Saturday, December 9, 2023

My hero Fanny Trollope by Lucy Ellmann

 



'Let it be as bad as it will, I shall get something for it' … Fanny Trollope. 
Photograph: Auguste Hervieu/National Portrait Gallery


My hero Fanny Trollope by Lucy Ellmann

Fanny was a feminist before the word existed, voicing principles and defending the underdog – as well as producing 40 novels and travel books

Lucy Hellmann
5 October 2013

F

orced by financial hardships to write, Fanny Trollope, who died 150 years ago tomorrow, produced 40 novels and travel books at the rate of two a year. "Let it be as bad as it will, I shall get something for it," was her attitude. She was a natural. That she could rescue her debt-ridden menage this way was remarkable, but she also managed to voice principles and her instinct was always to defend the underdog.

She was a feminist before the word existed. She wrote one of the first novels in English about American slavery – The Life and Adventures of Jonathan Jefferson Whitlaw (1836). In Domestic Manners of the Americans, she railed against the injustice meted out to Native Americans, too: "You will see them one hour lecturing their mob on the indefeasible rights of man, and the next driving from their homes the children of the soil, whom they have bound themselves to protect by the most solemn treaties." Trollope was one of those foreigners not taken in by the American dream: she came, she saw, and she returned to Europe (although for a time she was stuck in Cincinnati).

Trollope loved a spectacle, and was willing to make one of herself, too. For this, she was denounced as unfeminine and lacking in decorum. "Oh! ... that ladies would make puddings and mend stockings!" Thackeray moaned after reading one of her books. The novelist Elizabeth Lynn Linton was more indulgent, describing Trollope as "a vulgar, brisk and good-natured kind of well-bred hen wife, fond of a joke and not troubled by squeamishness."
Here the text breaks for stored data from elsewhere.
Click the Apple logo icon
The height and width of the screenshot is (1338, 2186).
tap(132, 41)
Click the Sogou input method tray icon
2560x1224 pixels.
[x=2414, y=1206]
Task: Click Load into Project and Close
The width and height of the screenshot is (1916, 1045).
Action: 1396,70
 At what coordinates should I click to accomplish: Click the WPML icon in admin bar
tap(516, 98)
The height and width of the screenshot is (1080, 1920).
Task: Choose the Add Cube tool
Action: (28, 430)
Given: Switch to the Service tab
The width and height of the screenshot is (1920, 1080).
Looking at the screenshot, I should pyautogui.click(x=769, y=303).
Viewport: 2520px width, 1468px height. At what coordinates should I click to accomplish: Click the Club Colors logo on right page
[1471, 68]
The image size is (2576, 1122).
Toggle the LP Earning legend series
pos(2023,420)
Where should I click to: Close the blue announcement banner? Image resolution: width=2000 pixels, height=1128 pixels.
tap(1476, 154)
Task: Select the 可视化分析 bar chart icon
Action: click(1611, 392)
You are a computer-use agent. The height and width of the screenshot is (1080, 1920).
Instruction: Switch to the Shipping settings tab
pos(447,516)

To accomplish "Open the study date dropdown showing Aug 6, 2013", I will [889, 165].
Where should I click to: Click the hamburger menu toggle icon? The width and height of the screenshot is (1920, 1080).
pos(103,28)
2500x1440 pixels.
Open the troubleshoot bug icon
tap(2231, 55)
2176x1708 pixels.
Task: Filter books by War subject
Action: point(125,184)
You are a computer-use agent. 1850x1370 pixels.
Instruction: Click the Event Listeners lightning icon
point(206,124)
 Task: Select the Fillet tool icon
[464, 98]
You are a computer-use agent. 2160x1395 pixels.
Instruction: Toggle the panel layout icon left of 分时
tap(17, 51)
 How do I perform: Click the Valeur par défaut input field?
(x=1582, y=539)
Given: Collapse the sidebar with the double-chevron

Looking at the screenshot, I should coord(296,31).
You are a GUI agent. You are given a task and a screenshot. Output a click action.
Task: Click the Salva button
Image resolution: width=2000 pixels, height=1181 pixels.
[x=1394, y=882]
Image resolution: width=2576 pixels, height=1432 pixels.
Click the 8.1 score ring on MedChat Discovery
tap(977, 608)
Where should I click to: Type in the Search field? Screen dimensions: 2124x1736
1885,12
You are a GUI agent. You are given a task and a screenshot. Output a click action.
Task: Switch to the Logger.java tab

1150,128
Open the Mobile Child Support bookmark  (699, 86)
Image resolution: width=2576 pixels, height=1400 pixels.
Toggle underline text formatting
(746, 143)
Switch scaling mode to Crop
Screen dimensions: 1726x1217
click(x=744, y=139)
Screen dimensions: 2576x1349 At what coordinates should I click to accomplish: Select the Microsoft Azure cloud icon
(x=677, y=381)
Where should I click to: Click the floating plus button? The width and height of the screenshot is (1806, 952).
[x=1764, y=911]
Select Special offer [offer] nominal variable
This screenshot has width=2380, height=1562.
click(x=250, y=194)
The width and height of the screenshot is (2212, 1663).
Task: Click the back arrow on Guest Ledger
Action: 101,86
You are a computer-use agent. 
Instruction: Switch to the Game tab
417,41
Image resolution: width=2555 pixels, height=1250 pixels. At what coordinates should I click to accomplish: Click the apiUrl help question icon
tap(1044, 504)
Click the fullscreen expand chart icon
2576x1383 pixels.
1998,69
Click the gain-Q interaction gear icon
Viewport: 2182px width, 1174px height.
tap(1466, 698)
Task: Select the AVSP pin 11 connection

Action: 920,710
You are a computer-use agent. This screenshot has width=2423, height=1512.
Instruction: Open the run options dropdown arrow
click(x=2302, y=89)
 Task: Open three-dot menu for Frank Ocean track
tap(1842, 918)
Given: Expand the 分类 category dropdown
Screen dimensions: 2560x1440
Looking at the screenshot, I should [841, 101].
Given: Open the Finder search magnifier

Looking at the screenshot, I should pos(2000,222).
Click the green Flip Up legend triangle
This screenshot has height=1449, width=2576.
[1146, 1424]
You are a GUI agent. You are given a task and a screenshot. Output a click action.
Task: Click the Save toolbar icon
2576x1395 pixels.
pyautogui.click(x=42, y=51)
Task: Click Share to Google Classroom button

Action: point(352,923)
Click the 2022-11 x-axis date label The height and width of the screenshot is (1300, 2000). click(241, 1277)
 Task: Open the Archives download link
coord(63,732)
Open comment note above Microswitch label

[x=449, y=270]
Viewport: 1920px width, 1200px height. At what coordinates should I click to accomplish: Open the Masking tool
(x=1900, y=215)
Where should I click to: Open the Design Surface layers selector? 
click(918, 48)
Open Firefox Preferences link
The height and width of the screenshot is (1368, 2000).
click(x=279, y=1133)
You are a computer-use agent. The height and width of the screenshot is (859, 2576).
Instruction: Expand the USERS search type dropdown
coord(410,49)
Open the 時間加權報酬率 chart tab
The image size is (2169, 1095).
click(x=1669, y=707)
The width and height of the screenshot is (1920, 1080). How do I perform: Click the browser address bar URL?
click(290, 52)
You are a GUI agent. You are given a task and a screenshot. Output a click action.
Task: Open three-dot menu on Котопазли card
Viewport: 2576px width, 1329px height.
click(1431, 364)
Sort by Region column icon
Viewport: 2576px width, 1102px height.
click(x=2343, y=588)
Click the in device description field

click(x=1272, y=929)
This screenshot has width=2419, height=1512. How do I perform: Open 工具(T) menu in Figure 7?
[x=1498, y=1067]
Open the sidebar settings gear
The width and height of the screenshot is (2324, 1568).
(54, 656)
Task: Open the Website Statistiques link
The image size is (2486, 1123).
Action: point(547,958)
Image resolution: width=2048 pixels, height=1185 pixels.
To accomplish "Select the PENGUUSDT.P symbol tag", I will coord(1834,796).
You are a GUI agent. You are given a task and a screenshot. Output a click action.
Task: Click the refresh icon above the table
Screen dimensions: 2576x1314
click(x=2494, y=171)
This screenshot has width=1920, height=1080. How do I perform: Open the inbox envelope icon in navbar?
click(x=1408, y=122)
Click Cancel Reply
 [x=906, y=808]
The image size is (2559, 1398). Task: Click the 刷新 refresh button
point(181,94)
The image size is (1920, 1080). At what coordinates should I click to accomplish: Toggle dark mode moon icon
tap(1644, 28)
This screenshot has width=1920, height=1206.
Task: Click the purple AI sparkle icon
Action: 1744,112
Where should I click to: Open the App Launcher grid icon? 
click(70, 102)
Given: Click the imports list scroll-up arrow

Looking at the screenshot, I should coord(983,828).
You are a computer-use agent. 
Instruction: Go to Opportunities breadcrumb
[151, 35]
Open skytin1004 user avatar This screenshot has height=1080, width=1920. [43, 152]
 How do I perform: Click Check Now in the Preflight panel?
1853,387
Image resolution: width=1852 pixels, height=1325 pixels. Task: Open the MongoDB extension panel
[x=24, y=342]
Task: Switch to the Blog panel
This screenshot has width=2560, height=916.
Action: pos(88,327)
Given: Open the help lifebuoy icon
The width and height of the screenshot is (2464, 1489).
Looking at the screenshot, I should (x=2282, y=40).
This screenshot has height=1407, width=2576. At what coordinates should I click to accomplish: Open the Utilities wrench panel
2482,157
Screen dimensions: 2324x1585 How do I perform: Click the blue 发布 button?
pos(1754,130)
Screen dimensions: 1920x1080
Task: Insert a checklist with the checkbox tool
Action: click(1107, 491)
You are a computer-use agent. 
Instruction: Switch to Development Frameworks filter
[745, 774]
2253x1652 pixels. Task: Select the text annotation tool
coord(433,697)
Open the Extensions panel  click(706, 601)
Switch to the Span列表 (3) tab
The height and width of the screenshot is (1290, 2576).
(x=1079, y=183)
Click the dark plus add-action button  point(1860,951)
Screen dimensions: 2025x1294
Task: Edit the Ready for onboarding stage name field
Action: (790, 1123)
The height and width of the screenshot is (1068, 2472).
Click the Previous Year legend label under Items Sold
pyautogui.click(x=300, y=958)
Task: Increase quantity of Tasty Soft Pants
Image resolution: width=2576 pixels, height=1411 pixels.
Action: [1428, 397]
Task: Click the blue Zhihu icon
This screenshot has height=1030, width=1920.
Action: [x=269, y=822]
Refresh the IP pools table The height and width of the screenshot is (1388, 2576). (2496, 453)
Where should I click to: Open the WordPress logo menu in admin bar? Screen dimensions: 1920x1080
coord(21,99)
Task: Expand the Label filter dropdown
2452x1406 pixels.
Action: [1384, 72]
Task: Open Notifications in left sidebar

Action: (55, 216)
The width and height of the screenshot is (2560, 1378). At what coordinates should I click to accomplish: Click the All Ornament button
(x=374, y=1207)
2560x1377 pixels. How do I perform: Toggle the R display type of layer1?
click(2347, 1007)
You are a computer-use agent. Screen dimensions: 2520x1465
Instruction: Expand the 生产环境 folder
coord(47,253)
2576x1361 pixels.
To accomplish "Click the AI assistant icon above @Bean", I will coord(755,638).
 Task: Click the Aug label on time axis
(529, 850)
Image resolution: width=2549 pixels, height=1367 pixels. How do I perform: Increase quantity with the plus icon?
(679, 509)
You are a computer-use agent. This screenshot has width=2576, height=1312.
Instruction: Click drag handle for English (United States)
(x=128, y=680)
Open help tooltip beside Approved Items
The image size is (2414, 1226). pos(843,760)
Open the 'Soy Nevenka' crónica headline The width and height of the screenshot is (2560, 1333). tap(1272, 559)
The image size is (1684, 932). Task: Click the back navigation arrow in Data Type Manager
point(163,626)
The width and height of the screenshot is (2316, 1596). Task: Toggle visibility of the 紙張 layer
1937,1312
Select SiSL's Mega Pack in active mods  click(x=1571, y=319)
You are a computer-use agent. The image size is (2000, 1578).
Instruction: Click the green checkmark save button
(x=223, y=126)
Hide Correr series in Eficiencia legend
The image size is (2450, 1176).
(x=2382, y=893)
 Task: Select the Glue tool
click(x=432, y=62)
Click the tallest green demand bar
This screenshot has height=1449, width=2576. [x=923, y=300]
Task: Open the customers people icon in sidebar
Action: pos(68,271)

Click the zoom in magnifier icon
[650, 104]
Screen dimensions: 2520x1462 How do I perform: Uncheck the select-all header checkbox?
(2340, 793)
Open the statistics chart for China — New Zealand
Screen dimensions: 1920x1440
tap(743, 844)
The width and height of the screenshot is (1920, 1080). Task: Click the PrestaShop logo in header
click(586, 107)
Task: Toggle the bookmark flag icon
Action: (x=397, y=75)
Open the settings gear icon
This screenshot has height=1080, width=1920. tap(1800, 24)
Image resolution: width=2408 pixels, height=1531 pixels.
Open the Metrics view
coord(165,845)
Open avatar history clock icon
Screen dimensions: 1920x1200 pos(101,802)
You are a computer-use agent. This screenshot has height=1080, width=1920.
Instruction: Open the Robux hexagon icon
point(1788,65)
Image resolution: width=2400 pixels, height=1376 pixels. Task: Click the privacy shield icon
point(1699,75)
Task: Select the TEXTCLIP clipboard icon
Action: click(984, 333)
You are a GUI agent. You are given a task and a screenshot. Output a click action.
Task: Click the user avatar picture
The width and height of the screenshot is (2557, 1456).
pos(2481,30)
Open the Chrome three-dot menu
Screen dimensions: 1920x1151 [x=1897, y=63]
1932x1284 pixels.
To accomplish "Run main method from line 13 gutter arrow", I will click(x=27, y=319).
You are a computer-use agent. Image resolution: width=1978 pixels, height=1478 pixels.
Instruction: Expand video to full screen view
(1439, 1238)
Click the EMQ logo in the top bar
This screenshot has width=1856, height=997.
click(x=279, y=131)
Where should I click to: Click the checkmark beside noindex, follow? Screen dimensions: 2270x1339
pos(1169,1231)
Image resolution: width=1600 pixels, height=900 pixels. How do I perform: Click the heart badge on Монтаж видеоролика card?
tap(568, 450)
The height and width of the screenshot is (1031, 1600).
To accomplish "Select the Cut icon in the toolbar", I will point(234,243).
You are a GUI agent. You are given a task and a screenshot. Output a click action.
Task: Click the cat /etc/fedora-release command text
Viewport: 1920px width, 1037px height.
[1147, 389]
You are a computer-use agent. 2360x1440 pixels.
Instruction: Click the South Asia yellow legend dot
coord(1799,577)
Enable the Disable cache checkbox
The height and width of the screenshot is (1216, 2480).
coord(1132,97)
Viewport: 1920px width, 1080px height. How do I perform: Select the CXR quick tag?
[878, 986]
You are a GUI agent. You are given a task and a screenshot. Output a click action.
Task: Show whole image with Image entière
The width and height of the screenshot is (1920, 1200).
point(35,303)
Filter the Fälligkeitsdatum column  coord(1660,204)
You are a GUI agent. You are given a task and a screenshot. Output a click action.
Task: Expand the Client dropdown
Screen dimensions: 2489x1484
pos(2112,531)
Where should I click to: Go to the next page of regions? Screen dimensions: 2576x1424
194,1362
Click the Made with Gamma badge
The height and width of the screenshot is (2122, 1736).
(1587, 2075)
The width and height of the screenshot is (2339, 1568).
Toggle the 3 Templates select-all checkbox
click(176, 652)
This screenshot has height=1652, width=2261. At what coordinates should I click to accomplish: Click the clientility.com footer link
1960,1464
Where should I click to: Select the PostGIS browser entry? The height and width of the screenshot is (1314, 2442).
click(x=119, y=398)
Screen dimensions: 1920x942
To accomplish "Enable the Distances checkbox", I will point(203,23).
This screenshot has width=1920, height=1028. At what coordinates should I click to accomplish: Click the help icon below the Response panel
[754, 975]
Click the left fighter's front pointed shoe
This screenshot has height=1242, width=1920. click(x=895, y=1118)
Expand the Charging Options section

The woman was undeniably brave, but what I like most about her is her curiosity. She talked to everybody and visited everything: mountains, cottages, waterfalls, schools, prisons, Viennese catacombs stuffed with corpses, and Congress, employing every means of travel then available (donkey, steamboat, raft, carriage). She also had an eye and ear for the telling detail. Americans, she observed, were always spitting and never thanked anybody, and alligators actually ate people.

Her take on autobiographical fiction? "I draw from life – but I always pulp my acquaintance before serving them up. You would never recognise a pig in a sausage."